An enlightened progressive might correctly point out that a similar dynamic applies to letting laissez-faire market capitalism run amok. It will similarly lead to situations which maximize corporations' profits at the cost of human flourishing. On the less harmful side, this will result in addictive games or social media platforms. On the perverse side, this will lead to deals like the [Sumangali form of child labor](https://en.wikipedia.org/wiki/Sumangali_%28child_labour%29), where one side of the trade can't evaluate it and is thus reliably exploited. Therefore, labor protection laws and the paternal hand of the state is needed. To be clear, the argument isn't that laissez-faire market capitalism sometimes produces bad outcomes, but rather that in the absence of regulations, profit will be optimized for *at the expense* of human flourishing, and directly traded-off against it.
Conversely, neoliberals correctly see that relying on the paternal hand of the state has its own problems, like tremendous inefficiency compared to the private sector, [pork-barrel spending](https://en.wikipedia.org/wiki/Pork_barrel), myopic policies resulting from short election cycles, or corruption of the political process through [revolving doors](https://en.wikipedia.org/wiki/Revolving_door_%28politics%29) and ultimately [regulatory capture](https://en.wikipedia.org/wiki/Regulatory_capture). And market forces can indeed be a potent force to bring prosperity.
So we are in a situation where each side can make a convincing case that the other is wrong to its own followers, but isn't able to address the objections from the other side. This reminds me of presocratic philosophy, where Thale proposed that everything was made out of water and Anaximenes proposed that everything was made out of air. Like politics today, each could see that the other was wrong, but they couldn't convince the other side.
What is causing this situation is that both sides are wrong. More specifically, both sides have an [inner rethorical contradiction](https://en.wikipedia.org/wiki/Aporia#Definitions) in that they are strongly pushing for an imperfect mechanism that doesn't always aim for human flourishing, but pretending that the mechanism that they are pushing for will always result in human flourishing, no matter how strongly they push.

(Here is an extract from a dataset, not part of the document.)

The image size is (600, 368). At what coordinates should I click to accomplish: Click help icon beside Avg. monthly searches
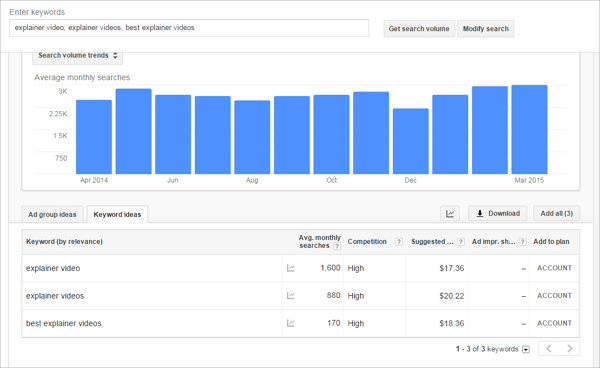[x=337, y=246]
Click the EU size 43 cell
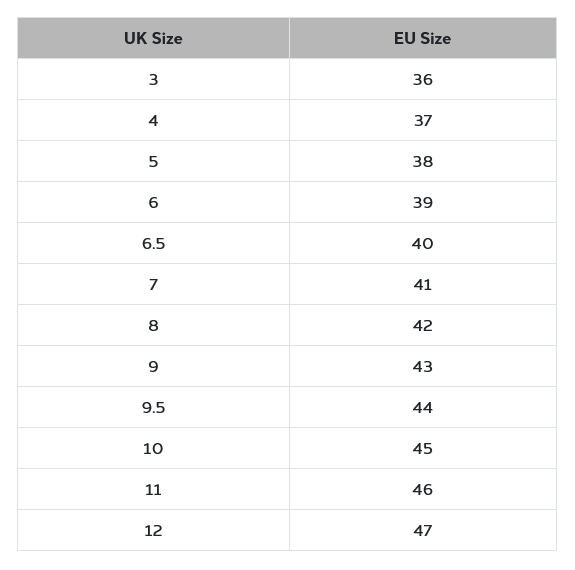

![Three arrows pointing in roughly the same direction, but with small differences. Two arrows represent two ideologies, another represents human flourishing. Although the human flourishing arrows and the ideology arrows seem close, they eventually start to diverge.](.images/diagram-1.png)
### Proposed solutions
At the individual level, a solution to this might involve something like following a Kantian categorical imperative: don't take actions—like profiting at the expense of other people's flourishing—that would make society shittier if other people did them as well. This might apply to personally working for a tobacco company, or personally making annoying advertisements.
At the societal level, the solution is less clear, and I think requires some ideation. Some solutions which I brainstorm were:
- Rely on charismatic political figures who are able to live with the tension between ideologies, and recognize the value in both.
- Come up with better mechanisms to align governments and human flourishing
- Come up with better mechanisms to align markets and human flourishing
- Periodically refound states and institutions to rid them of ideological cruft and realign them with human flourishing
- Have more innovation around forms of government, perhaps within smaller states or with entities such as [Próspera](https://prospera.hn)
- Read the literature on [regulatory economics](https://en.wikipedia.org/wiki/Regulatory_economics) and related areas.
Oddly enough, Effective Altruism (EA), a social movement that I am very sympathetic to, doesn't have great answers here. What it recommends is, greatly simplified, "rigorously rank problems in the world and start working on them in order of importance". But this isn't enough to run a state. In fact, it's even worse, because one of the main EA organizations, Open Philanthropy, doesn't trust itself enough to be able to specify "the good", and so employs a kludge called "worldview diversification" in the meantime.
Other ideologies also have their own ideas here. I like the vision sketched in [State Capacity Libertarianism](https://marginalrevolution.com/marginalrevolution/2020/01/what-libertarianism-has-become-and-will-become-state-capacity-libertarianism.html). My sense is that some recent feminist/progressive anthropology and social science also has the aim of highlighting or conceiving new types of societies in whose image we would improve our own society.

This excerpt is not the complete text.